= ACTIVITY =
Print out the data below in full, exactly as written.

[Stored data]
================
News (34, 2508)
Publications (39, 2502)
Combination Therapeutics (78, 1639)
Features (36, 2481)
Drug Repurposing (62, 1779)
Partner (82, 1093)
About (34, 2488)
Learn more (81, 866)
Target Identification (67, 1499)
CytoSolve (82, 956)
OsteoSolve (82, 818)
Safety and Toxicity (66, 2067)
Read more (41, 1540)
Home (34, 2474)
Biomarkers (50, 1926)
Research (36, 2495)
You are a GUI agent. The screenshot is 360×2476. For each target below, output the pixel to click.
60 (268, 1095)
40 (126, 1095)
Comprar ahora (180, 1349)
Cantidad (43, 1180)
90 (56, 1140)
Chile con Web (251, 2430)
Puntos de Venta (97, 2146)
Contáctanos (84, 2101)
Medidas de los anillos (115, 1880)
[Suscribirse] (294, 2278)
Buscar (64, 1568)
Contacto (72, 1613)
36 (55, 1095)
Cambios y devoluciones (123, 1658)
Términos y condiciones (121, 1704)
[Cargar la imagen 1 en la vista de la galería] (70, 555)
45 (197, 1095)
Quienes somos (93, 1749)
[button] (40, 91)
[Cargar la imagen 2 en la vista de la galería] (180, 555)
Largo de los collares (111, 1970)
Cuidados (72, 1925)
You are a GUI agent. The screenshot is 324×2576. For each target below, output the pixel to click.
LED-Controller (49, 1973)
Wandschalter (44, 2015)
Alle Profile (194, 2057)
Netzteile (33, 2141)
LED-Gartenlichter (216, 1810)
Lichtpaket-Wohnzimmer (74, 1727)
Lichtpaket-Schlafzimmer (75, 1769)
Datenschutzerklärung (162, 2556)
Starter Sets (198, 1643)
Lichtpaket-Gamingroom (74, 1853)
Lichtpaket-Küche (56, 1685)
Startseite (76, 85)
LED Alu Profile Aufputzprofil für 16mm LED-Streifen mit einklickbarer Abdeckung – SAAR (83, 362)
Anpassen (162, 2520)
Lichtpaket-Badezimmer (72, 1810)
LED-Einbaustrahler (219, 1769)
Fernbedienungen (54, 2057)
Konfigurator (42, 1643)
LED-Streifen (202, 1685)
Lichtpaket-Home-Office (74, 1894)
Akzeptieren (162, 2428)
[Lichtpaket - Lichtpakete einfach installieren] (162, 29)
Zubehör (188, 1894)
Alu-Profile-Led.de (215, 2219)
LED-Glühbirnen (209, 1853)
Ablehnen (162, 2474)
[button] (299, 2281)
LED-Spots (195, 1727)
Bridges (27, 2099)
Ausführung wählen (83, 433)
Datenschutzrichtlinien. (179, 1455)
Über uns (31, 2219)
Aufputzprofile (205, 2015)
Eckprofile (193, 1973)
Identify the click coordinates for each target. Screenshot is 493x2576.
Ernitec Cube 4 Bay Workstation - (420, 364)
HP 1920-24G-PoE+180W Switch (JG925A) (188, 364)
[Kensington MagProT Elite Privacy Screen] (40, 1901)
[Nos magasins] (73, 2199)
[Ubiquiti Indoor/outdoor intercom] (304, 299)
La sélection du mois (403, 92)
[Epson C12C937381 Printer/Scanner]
================
= SOLUTION =
News (34, 2508)
Publications (39, 2502)
Combination Therapeutics (78, 1639)
Features (36, 2481)
Drug Repurposing (62, 1779)
Partner (82, 1093)
About (34, 2488)
Learn more (81, 866)
Target Identification (67, 1499)
CytoSolve (82, 956)
OsteoSolve (82, 818)
Safety and Toxicity (66, 2067)
Read more (41, 1540)
Home (34, 2474)
Biomarkers (50, 1926)
Research (36, 2495)
You are a GUI agent. The screenshot is 360×2476. For each target below, output the pixel to click.
60 (268, 1095)
40 (126, 1095)
Comprar ahora (180, 1349)
Cantidad (43, 1180)
90 (56, 1140)
Chile con Web (251, 2430)
Puntos de Venta (97, 2146)
Contáctanos (84, 2101)
Medidas de los anillos (115, 1880)
[Suscribirse] (294, 2278)
Buscar (64, 1568)
Contacto (72, 1613)
36 (55, 1095)
Cambios y devoluciones (123, 1658)
Términos y condiciones (121, 1704)
[Cargar la imagen 1 en la vista de la galería] (70, 555)
45 (197, 1095)
Quienes somos (93, 1749)
[button] (40, 91)
[Cargar la imagen 2 en la vista de la galería] (180, 555)
Largo de los collares (111, 1970)
Cuidados (72, 1925)
You are a GUI agent. The screenshot is 324×2576. For each target below, output the pixel to click.
LED-Controller (49, 1973)
Wandschalter (44, 2015)
Alle Profile (194, 2057)
Netzteile (33, 2141)
LED-Gartenlichter (216, 1810)
Lichtpaket-Wohnzimmer (74, 1727)
Lichtpaket-Schlafzimmer (75, 1769)
Datenschutzerklärung (162, 2556)
Starter Sets (198, 1643)
Lichtpaket-Gamingroom (74, 1853)
Lichtpaket-Küche (56, 1685)
Startseite (76, 85)
LED Alu Profile Aufputzprofil für 16mm LED-Streifen mit einklickbarer Abdeckung – SAAR (83, 362)
Anpassen (162, 2520)
Lichtpaket-Badezimmer (72, 1810)
LED-Einbaustrahler (219, 1769)
Fernbedienungen (54, 2057)
Konfigurator (42, 1643)
LED-Streifen (202, 1685)
Lichtpaket-Home-Office (74, 1894)
Akzeptieren (162, 2428)
[Lichtpaket - Lichtpakete einfach installieren] (162, 29)
Zubehör (188, 1894)
Alu-Profile-Led.de (215, 2219)
LED-Glühbirnen (209, 1853)
Ablehnen (162, 2474)
[button] (299, 2281)
LED-Spots (195, 1727)
Bridges (27, 2099)
Ausführung wählen (83, 433)
Datenschutzrichtlinien. (179, 1455)
Über uns (31, 2219)
Aufputzprofile (205, 2015)
Eckprofile (193, 1973)
Identify the click coordinates for each target. Screenshot is 493x2576.
Ernitec Cube 4 Bay Workstation - (420, 364)
HP 1920-24G-PoE+180W Switch (JG925A) (188, 364)
[Kensington MagProT Elite Privacy Screen] (40, 1901)
[Nos magasins] (73, 2199)
[Ubiquiti Indoor/outdoor intercom] (304, 299)
La sélection du mois (403, 92)
[Epson C12C937381 Printer/Scanner]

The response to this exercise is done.